The temp. in (x, y) is 4*x^2+24*y^2-2*x.
From all the ellipse points 4*x^2+12*y^2 = 1 find the hotest points and coldest points.
I am just rewriting for my own clarification.
$T(x,y) = 4x^2+24y^2-2x$
$4x^2+12y^2=1$ This tells us that $-\dfrac{1}{2} \le x \le \dfrac{1}{2}$ (I'm not going to worry about the range for y for now. We can revisit that later).
So, we want to simplify the function a bit. Let's solve for $y^2$ to get a function of one variable.
$4x^2+12y^2 = 1$
$12y^2 = 1-4x^2$
$y^2 = \dfrac{1-4x^2}{12}$
Plugging into the formula for $T$, we get:
$T(x) = 4x^2+24\left(\dfrac{1-4x^2}{12}\right)-2x$
$T(x) = 4x^2+2-8x^2-2x$
$T(x) = 2-2x-4x^2 = -4\left(x^2+\dfrac{1}{2}x- \dfrac{1}{2}\right)$
Now, we can complete the square.
$T(x) = -4\left(x^2+\dfrac{1}{2}x+\dfrac{1}{4}\right)-3$
$T(x) = -4\left(x+\dfrac{1}{2}\right)^2-3$
This is a parabola.

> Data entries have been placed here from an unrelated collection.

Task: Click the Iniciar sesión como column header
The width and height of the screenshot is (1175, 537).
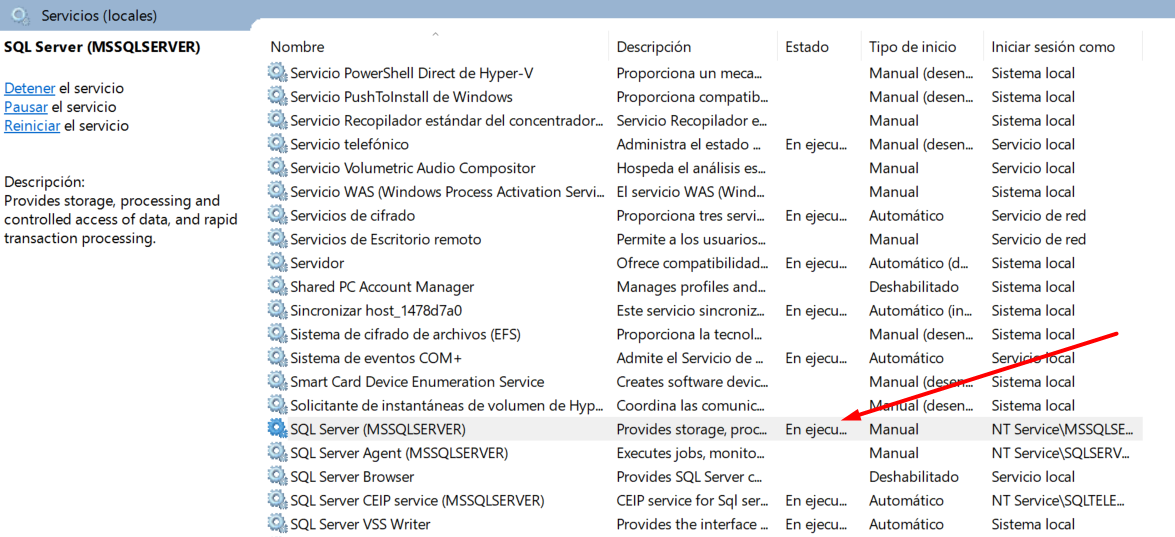Action: pyautogui.click(x=1052, y=47)
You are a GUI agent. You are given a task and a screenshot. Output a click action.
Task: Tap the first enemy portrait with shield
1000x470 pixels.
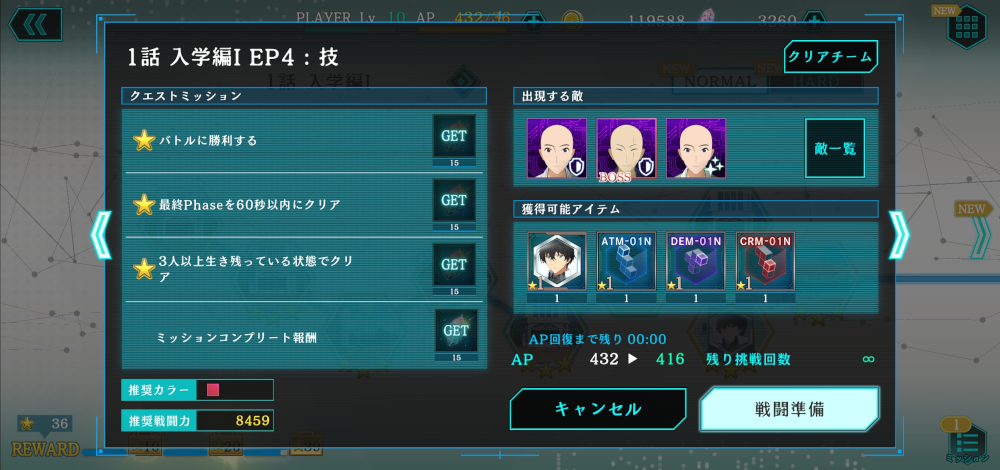pyautogui.click(x=557, y=149)
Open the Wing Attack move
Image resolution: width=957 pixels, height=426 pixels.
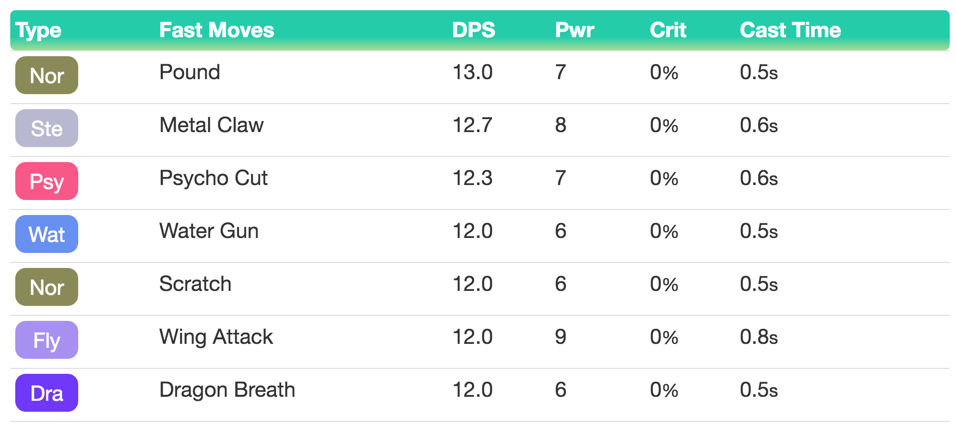[x=215, y=337]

It reaches its maximum when $x = -\dfrac{1}{2}$. There are at most two values for $y$ for this value of $x$.
It reaches its minimum when $x$ is as far from $-\dfrac{1}{2}$ as possible. The only value where that can occur is $\dfrac{1}{2}$. There are at most two values for $y$ for this value of $x$.
Can you find the two or four points, one or two where the temperature is hottest and one or two where it is coldest?